I have two dataframes created from csvs and I need to return a new dataframe which will be the difference between the two on a specific field/column. For example, if ID from df1 is not in df2, then df3 should give me all columns and rows from df1 that are not in df2.
Note df1 and df2 columns are not identical i.e df1 could have more or less columns than df2 but the columns in df3 should be as of d1. Also, the ID (from df1) and User ID (df2) values are going to be the reconciling factor, the data in the fields will be the common factor but the actual field names are different.

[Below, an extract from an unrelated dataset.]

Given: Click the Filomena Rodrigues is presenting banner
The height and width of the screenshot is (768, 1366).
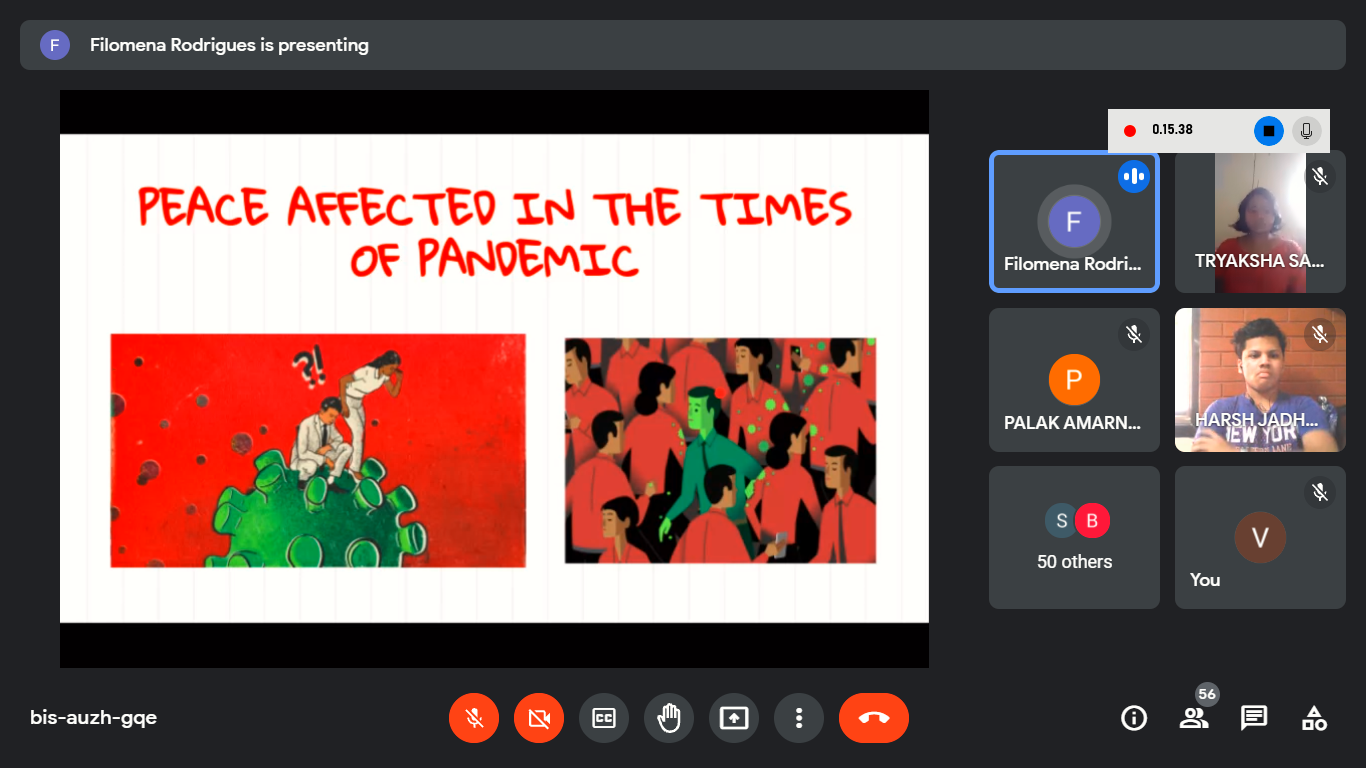Looking at the screenshot, I should [682, 45].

Apologies in advance as the tables below are not clear. So in the below example, 1st row in df1 is not in df2, df3 should have this row. Once done, I need to save df3 as csv.
DF1
Sell - 09 - 32000 - T LTD - Rejected
Buy - 12 - 25000 - G Ltd - Done
Sell - 15 - 35000 - H Ltd - Done
DF2
Buy - 12 - 25000 - G Ltd - Done - Good Rating
Sell - 15 - 35000 - H Ltd - Done - Good Rating
Many thanks in advance
code so far:
import pandas as pd
fileLocationDF1 = "BBG.csv"
fileLocationDF2 = "corp.csv"
createDf1 = pd.read_csv(fileLocationDF1, low_memory = False)

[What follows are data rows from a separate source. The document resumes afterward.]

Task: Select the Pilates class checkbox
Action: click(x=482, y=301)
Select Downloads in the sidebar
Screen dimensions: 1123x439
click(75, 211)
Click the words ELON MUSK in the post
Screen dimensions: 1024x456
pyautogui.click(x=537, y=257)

createDf2 = pd.read_csv(fileLocationDF2, engine='python')
I have found the isin method which I think will help but the problem is that the "User ID" column (df2) has a space in the data frame (as is the case in the csv).
createDf1[createDf1.ID.isin(createDf2.columns[2].values)]

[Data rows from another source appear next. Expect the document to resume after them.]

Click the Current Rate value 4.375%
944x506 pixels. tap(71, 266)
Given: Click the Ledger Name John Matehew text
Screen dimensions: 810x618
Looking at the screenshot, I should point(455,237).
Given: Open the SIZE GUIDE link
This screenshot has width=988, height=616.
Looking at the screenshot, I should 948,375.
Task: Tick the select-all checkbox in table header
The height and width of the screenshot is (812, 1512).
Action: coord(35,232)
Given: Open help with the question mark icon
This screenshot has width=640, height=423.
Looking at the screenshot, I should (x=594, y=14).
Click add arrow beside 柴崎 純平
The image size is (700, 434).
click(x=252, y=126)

and I get the below error when
AttributeError: 'str' object has no attribute 'values'
I passed columns [2] in the isin method as the User ID has a space
Please help address the error and why the data is not being read so that i can get a unique set where the user Id from df2 is not in ID in df1.
See below - the one highligted is the one that is missing in DF2 and I would like this in df3
CParserError: Error tokenizing data. C error: Buffer overflow caught - possible malformed input file.
Upvotes: 1
Views: 881
Reputation: 80
I would do:
import pandas as pd
fileLocationDF1 = "BBG.csv"
fileLocationDF2 = "corp.csv"
createDf1 = pd.read_csv(fileLocationDF1, low_memory = False)
createDf2 = pd.read_csv(fileLocationDF2, engine='python')
# df3 will have createDf1 columns with ID's that are not in createDf2
# ~ means 'not' to the filter
# Acces the column via ['COLUMN NAME'] so you can put spaces into it ;)
df3 = createDf1[~createDf1['ID'].isin(createDf2['User ID'])]
I hope this helps!
Upvotes: 2